WHAT YOU SHOULD DO: Determine how many lines below contain the word "agent", then state only that figure.

◆ ◆ ◆ ◆ ◆ ◆ ◆

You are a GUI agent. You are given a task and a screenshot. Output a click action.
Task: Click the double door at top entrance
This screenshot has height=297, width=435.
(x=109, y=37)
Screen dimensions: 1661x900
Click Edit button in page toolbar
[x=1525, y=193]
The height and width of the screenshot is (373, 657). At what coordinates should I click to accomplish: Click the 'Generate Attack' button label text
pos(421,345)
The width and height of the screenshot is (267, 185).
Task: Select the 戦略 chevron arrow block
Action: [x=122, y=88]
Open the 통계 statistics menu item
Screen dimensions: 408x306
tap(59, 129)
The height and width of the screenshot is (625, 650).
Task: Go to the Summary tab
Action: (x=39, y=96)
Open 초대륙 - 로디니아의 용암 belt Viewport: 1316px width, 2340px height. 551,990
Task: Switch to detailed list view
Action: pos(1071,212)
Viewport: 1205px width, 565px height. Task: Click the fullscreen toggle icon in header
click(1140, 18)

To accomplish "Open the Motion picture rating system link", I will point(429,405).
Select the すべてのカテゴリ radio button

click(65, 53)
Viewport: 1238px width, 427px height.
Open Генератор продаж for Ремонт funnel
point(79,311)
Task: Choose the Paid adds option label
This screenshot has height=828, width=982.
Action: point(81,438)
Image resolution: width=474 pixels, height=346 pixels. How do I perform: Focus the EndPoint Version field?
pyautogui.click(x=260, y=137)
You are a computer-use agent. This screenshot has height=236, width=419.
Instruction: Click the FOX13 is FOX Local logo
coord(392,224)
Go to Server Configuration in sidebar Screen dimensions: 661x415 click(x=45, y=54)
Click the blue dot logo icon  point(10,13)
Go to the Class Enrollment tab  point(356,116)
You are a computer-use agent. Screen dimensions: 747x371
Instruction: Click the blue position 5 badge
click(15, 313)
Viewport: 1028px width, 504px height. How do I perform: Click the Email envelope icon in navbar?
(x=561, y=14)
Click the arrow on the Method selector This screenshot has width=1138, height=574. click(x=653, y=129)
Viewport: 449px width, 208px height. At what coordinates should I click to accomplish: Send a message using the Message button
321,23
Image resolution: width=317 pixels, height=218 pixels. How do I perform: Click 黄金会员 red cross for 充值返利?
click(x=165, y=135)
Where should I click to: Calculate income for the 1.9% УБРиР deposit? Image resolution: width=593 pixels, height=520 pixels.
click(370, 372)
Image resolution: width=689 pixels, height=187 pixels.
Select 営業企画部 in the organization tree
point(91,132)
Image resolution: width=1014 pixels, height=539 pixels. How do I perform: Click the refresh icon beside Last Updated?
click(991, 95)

◆ ◆ ◆ ◆ ◆ ◆ ◆

YOUR RESPONSE: 3